Goal: Count the lines in the entries below that contain the word "Open", and reply with only that number.

Material for the task:

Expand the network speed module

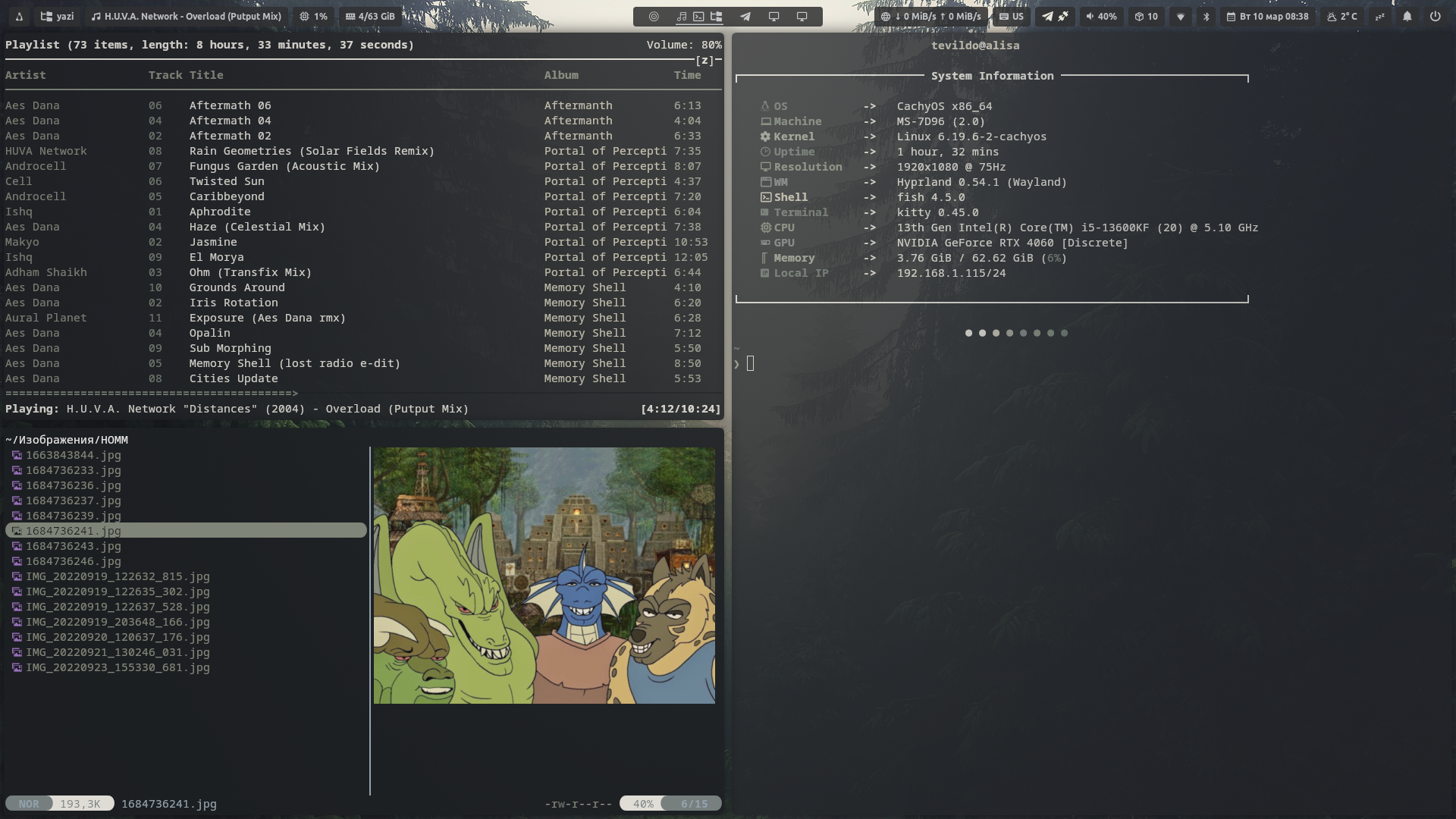click(930, 16)
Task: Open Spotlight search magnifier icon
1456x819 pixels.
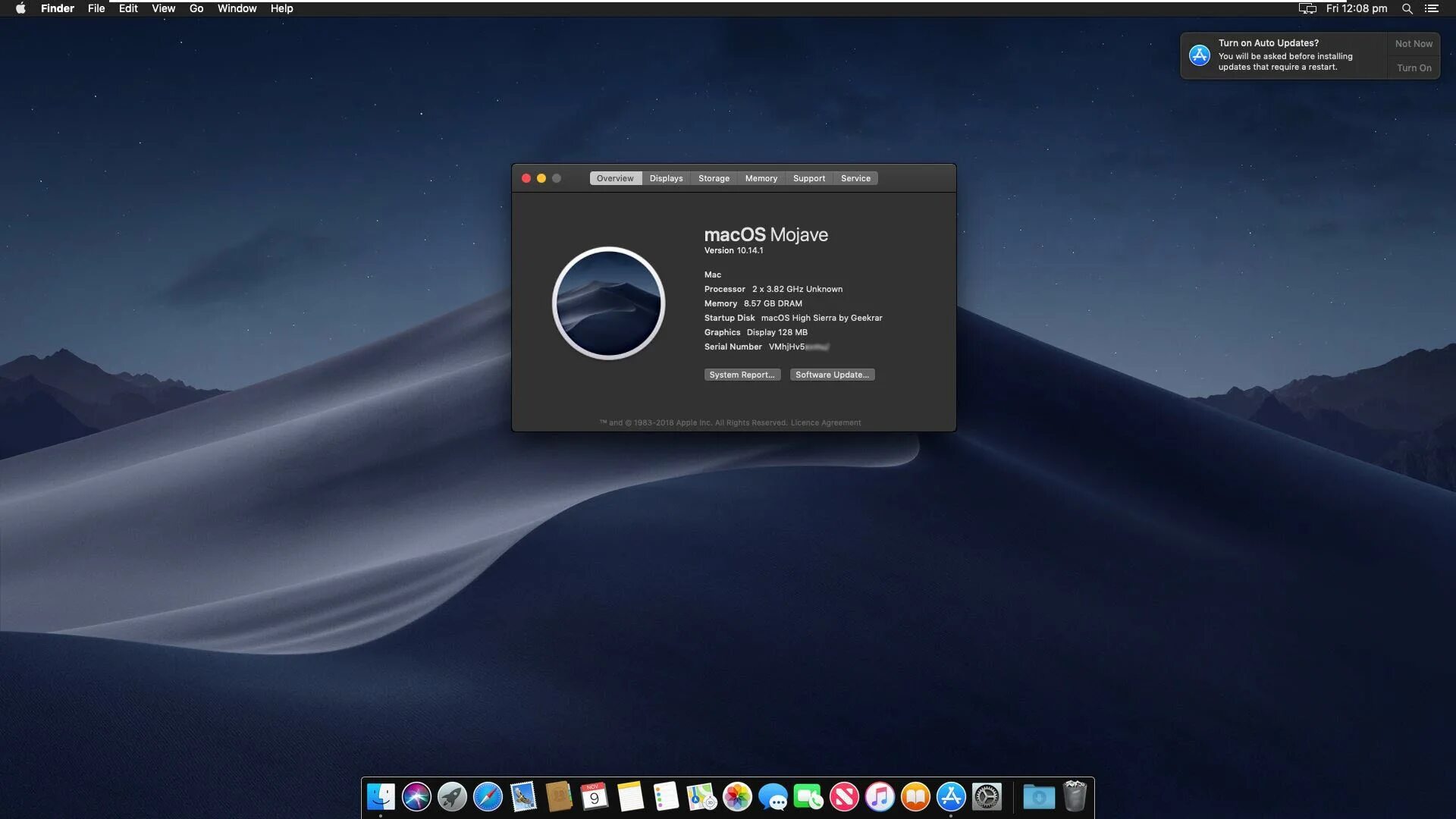Action: (x=1407, y=8)
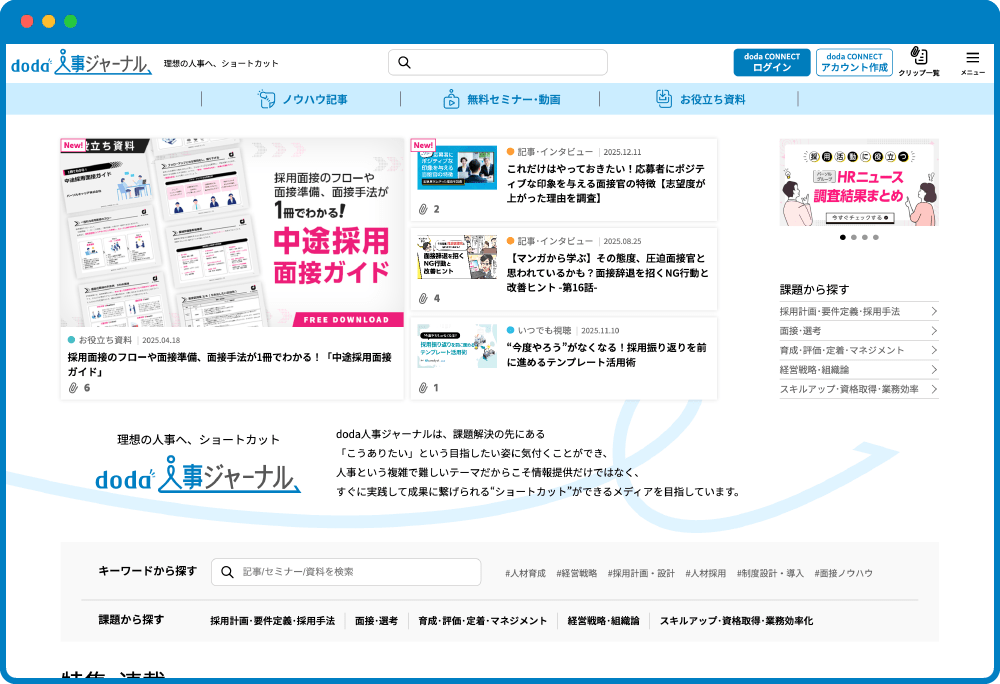Click the doda CONNECT ログイン button
The width and height of the screenshot is (1000, 684).
771,62
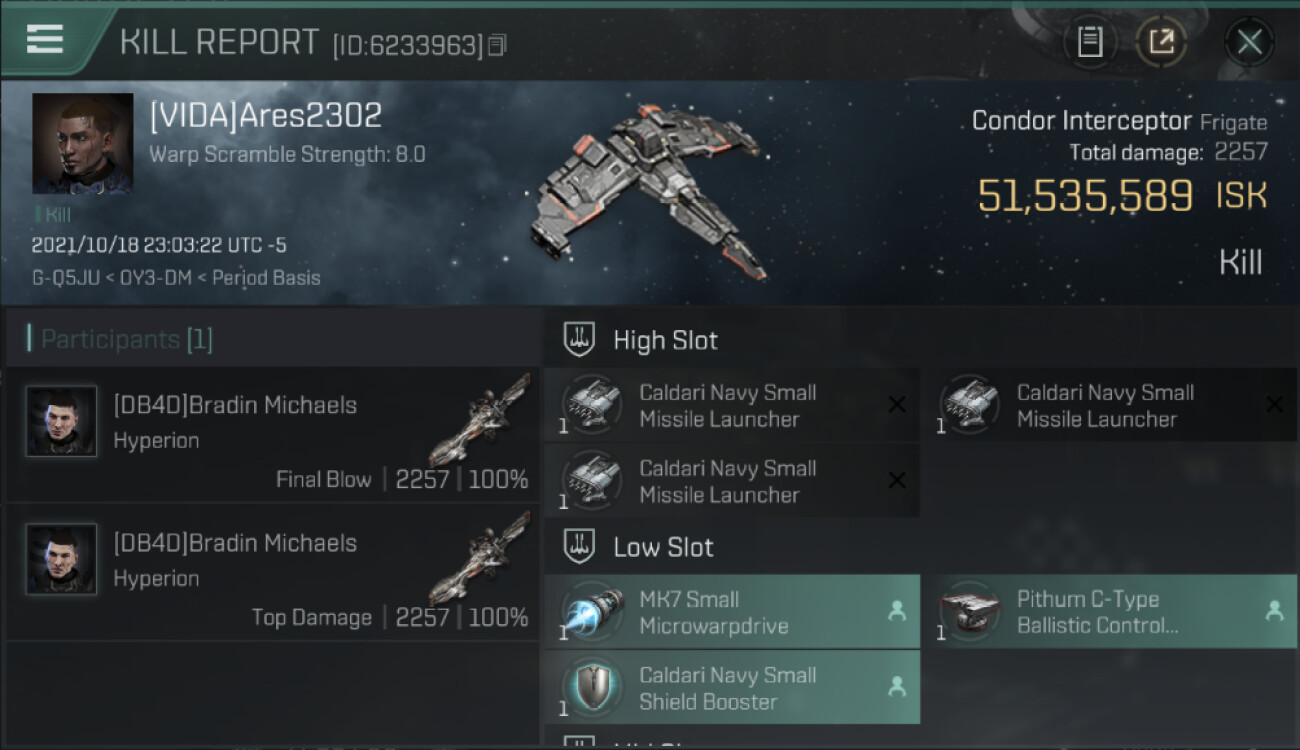Viewport: 1300px width, 750px height.
Task: Share the kill report via export icon
Action: coord(1162,42)
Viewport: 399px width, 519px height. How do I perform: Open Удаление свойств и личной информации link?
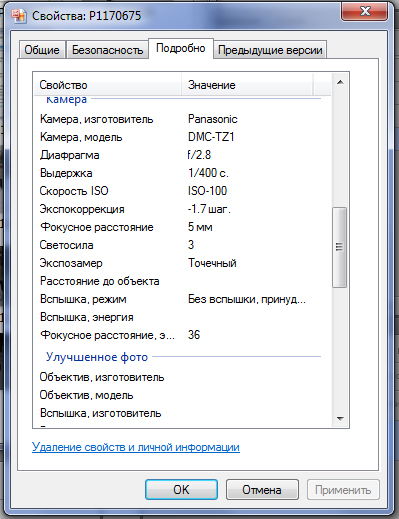(x=136, y=447)
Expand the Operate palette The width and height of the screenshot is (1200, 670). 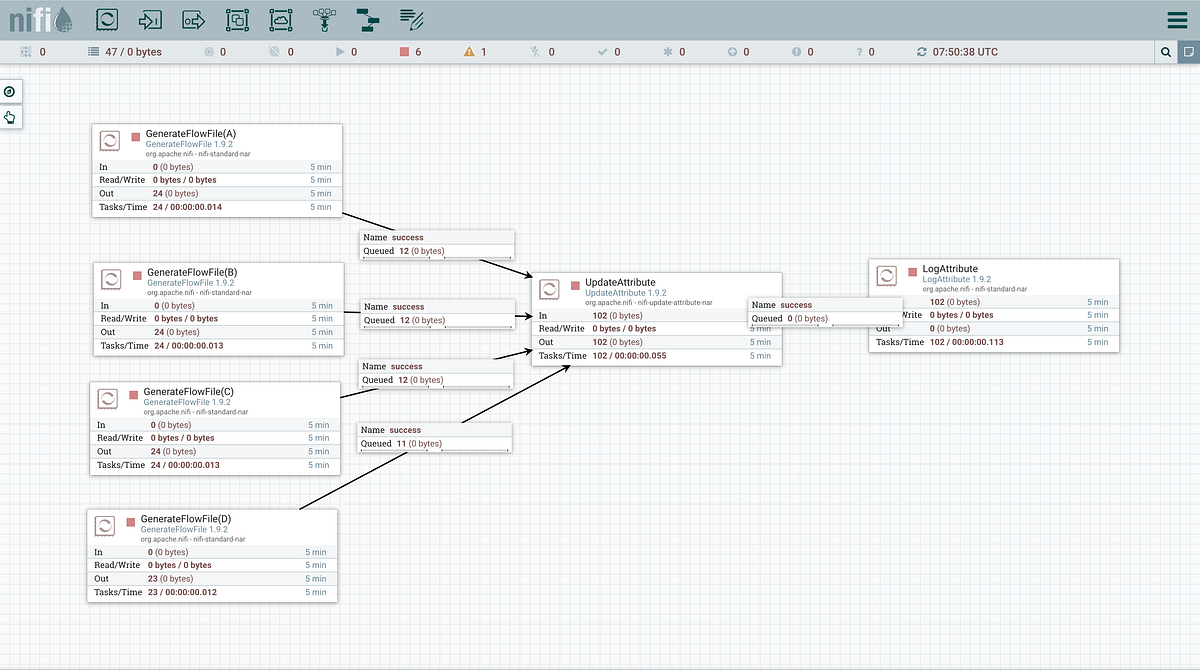(x=10, y=118)
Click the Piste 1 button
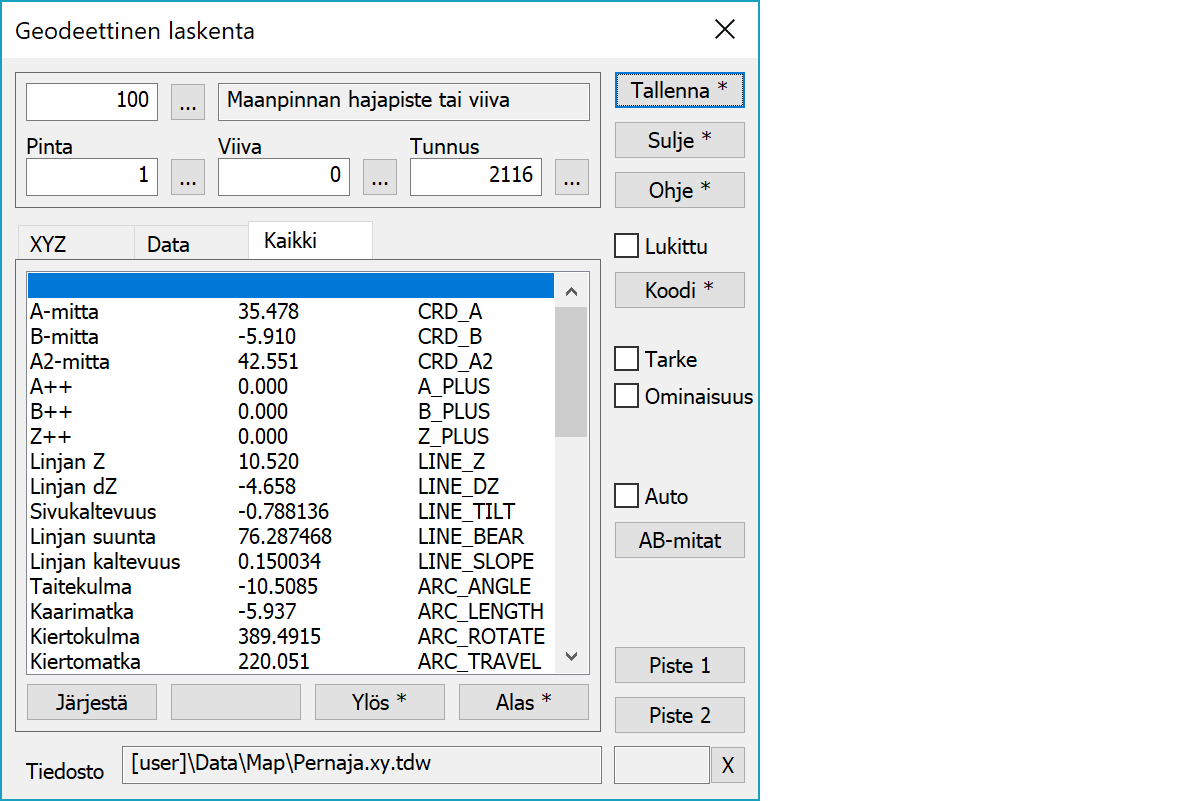 click(679, 666)
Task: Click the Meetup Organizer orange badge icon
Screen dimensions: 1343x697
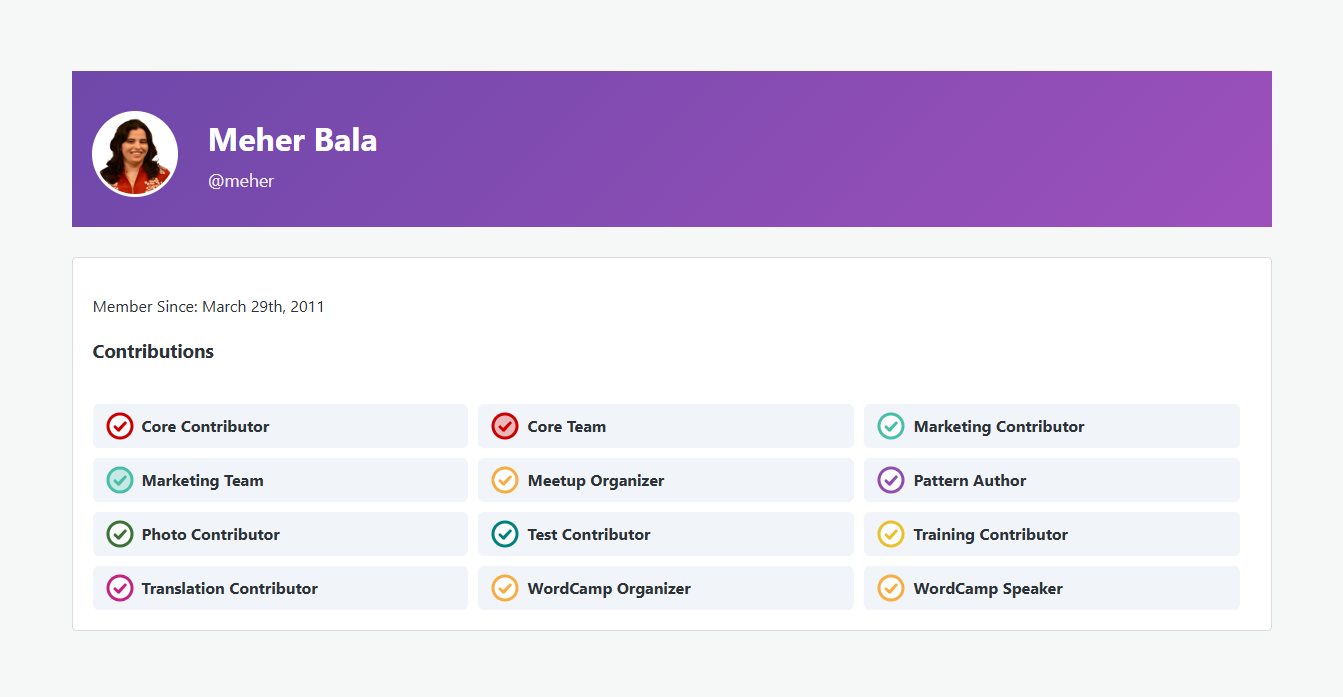Action: (x=505, y=480)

Exercise result: 2